Provided passage

--- START ---

Does the fact that he said something to his friend bother you?
Or the fact that he looked at her?
Or the fact that he found her attractive? 

Guys talk like this.


----------



## lotsoflove (Jun 11, 2012)

CandieGirl said:


> Asking an ex to send naked pics? And you don't consider that a betrayal? You're worried that snooping through his phone is wrong? Time to take off those rose-tinted shades...


I did see it as a betrayal and it hurt me deeply. We were in a long distance situation at the time and it he was telling me all the time not to worry and that he would never hurt me, wanted to spend his life with me and was worthy of my trust. 

I am worried that snooping is wrong because it makes me feel guilty. I consider it a lesser "crime" than what he has done, but wrong nonetheless. I don't want to live my life feeling like a need to look to get the truth. 

I have asked for full transparency and have read that many couples do it and counselors recommend it for people in situations like these. 

I asked what he thought about exchanging passwords, but he flat out refused. He says he has a right to privacy and he does, but in relationships I feel like we should be more open, especially when there has been a betrayal in the past. Personal computers, email addresses, cell phones, facebooks etc, make things far more complicated. 

I think we should be held accountable for our actions, private or not.


----------



## lotsoflove (Jun 11, 2012)

SoWhat said:


> Does the fact that he said something to his friend bother you?
> Or the fact that he looked at her?
> Or the fact that he found her attractive?

--- END ---

Apply what you read
- A) From the forum thread on snooping and trust in a relationship, list the things that lotsoflove says "make things far more complicated."
- B) Write the next part of the forum thread on snooping and trust in a relationship, picking up right after the three quoted questions from SoWhat.

Information supplied
--- START ---

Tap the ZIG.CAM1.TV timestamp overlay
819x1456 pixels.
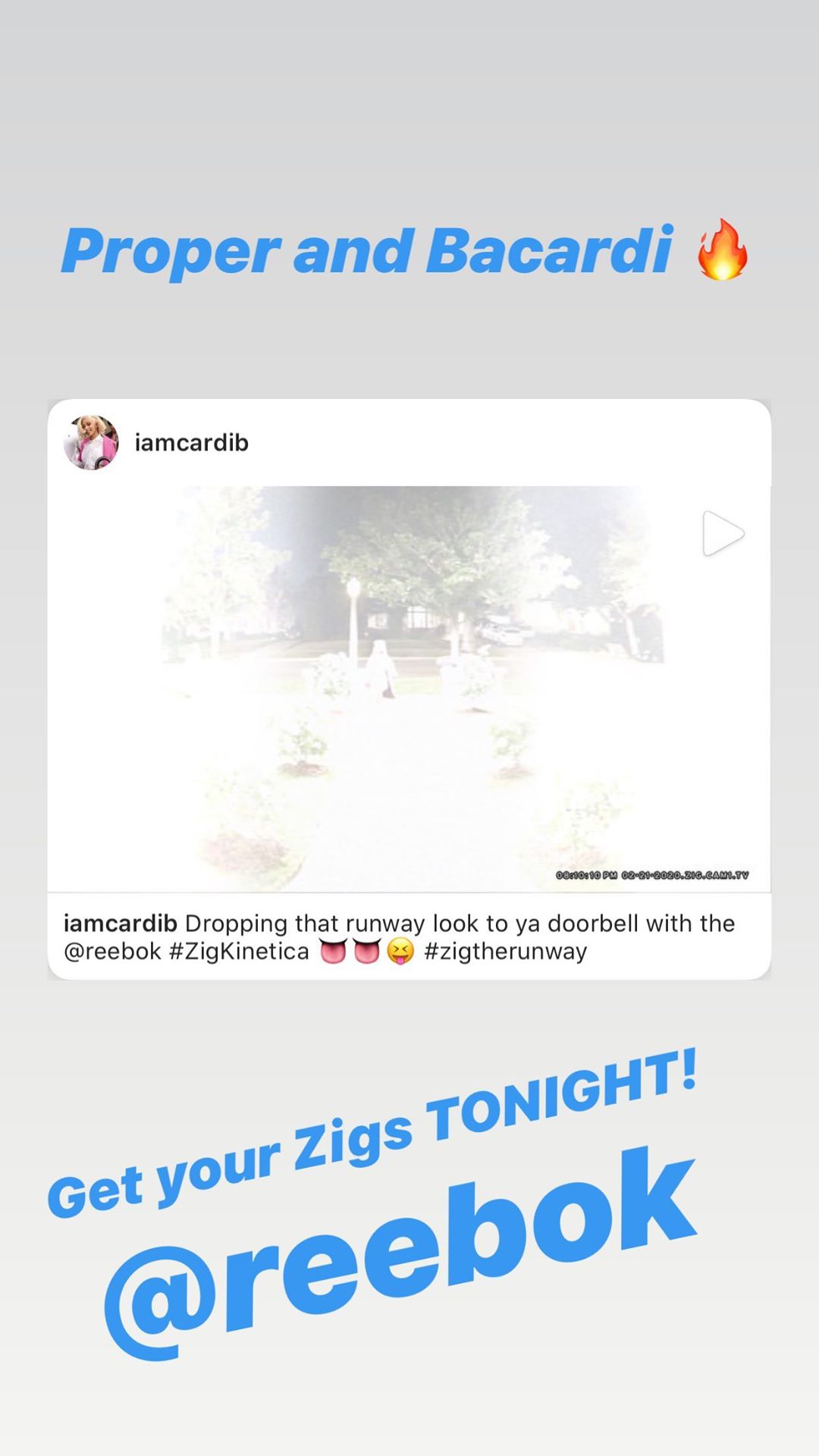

--- END ---

Your written answers
- A) Personal computers, email addresses, cell phones, facebooks

- B)
> 
> Guys talk like this.


I am not naive enough to believe that people who are married are never attracted to other people or that they might not mention it to a buddy. Not in the least. 

What bothers me is that he has crossed a line before and I feel like he walks on that same line. 

Let me be clear that if he had never crossed a boundary in the past, I would probably see this as a minor annoyance not even worthy of mentioning "boys will be boys". It is hard for me to have a sense of humor about it given our situation. 

Is this unfair of me?


----------



## lotsoflove (Jun 11, 2012)

Mistys dad said:


> Here is the next question. Why the trickle truth? Suddenly, he is alone with a woman in his private study. See, you neglected to mention that up front. So if you are going to leave those details out, how do you expect an accurate answer from anybody?


If I mentioned from the get go that he was in a room with her, would your response have been different?

I wasn't trying to trickle the truth. I was just trying to provide the details of what really bothered me to keep it short and sweet. 

It doesn't bother me that he was in a room with a girl.

It doesn't bother me that he found her attractive.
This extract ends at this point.